GEM-BENCH provides a multi-faceted metric ontology for evaluating ad-injected responses, covering both **quantitative** and **qualitative** aspects of user satisfaction and engagement. The evaluation logic is located in `evaluation/`.

  * **Quantitative Metrics:**

      * **Response Flow & Coherence:** Measure the semantic smoothness and topic consistency of the response.
      * **Ad Flow & Coherence:** Specifically assess how well the ad sentence integrates with the surrounding text.
      * **Injection Rate & Click-Through Rate (CTR):** Capture the system's ability to deliver ads and user engagement.

  * **Qualitative Metrics:**

      * **User Satisfaction:** Evaluated on dimensions like **Accuracy**, **Naturalness** (interruptiveness, authenticity), **Personality** (helpfulness, salesmanship), and **Trust** (credibility, bias).
      * **User Engagement:** Measured by **Notice** (awareness, attitude) and **Click** (awareness of sponsored links, likelihood to click).

-----

## Supported Solutions

The benchmark provides implementations for several baseline solutions, allowing for flexible experimentation. You can find their configurations and exposed parameters within the `paper.py` file.

  * **Ad-Chat:** An existing solution that integrates ads into the system prompt of the LLM.

      * **Parameters:** `model_name` (default: `doubao-1-5-lite-32k`).

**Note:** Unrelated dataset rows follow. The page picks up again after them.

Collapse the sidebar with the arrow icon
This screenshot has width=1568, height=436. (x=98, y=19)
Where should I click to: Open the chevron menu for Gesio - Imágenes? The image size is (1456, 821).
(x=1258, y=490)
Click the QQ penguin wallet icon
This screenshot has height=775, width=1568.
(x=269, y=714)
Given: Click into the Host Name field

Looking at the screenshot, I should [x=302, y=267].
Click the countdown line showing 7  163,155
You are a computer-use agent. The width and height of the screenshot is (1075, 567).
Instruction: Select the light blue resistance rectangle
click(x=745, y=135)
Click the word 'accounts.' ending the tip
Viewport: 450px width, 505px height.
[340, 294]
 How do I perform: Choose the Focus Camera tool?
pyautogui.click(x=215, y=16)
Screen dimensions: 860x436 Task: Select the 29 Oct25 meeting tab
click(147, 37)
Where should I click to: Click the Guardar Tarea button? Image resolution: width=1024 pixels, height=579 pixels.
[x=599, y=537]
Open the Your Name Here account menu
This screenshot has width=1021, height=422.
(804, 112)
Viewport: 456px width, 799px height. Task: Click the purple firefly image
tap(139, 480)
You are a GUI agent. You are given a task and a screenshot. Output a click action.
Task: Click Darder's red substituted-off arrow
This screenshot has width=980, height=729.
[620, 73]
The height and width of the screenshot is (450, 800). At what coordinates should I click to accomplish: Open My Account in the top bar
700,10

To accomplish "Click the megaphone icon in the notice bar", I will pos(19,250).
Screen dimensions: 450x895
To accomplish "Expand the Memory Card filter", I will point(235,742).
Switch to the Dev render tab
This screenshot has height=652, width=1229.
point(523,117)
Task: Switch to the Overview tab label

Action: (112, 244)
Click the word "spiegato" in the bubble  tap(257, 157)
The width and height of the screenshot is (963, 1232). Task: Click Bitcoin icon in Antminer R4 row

  * **Ad-LLM:** A multi-agent framework inspired by recent work, implemented with different configurations:

      * **GI-R:** **G**enerate and **I**nject with ad **R**etrieval based on the raw response. This is a retrieval-augmented generation (RAG) approach that skips the final rewriting step.
      * **GIR-R:** **G**enerate, **I**nject, and **R**ewrite with ad **R**etrieval based on the raw response.
      * **GIR-P:** **G**enerate, **I**nject, and **R**ewrite with ad **R**etrieval based on the user **P**rompt.
      * **Parameters:** All Ad-LLM solutions expose the `embedding_model` and `ad_retriever` as configurable parameters. The `response_rewriter` and `ad_injector` modules also have internal parameters that can be modified.

-----

## 📖 Citation

If you use GEM-BENCH in your research, please cite our paper:

```bibtex
@article{hu2025gembench,
  title={GEM-Bench: A Benchmark for Ad-Injected Response Generation within Generative Engine Marketing},
  author={Hu, Silan and Zhang, Shiqi and Shi, Yimin and Xiao, Xiaokui},
  journal={arXiv preprint arXiv:2509.14221},
  year={2025}
}
```

For more information, visit our website: [https://gem-bench.org](https://gem-bench.org)

-----

## 📄 License

This project is licensed under the Apache-2.0 License - see the [LICENSE](./LICENSE) file for details.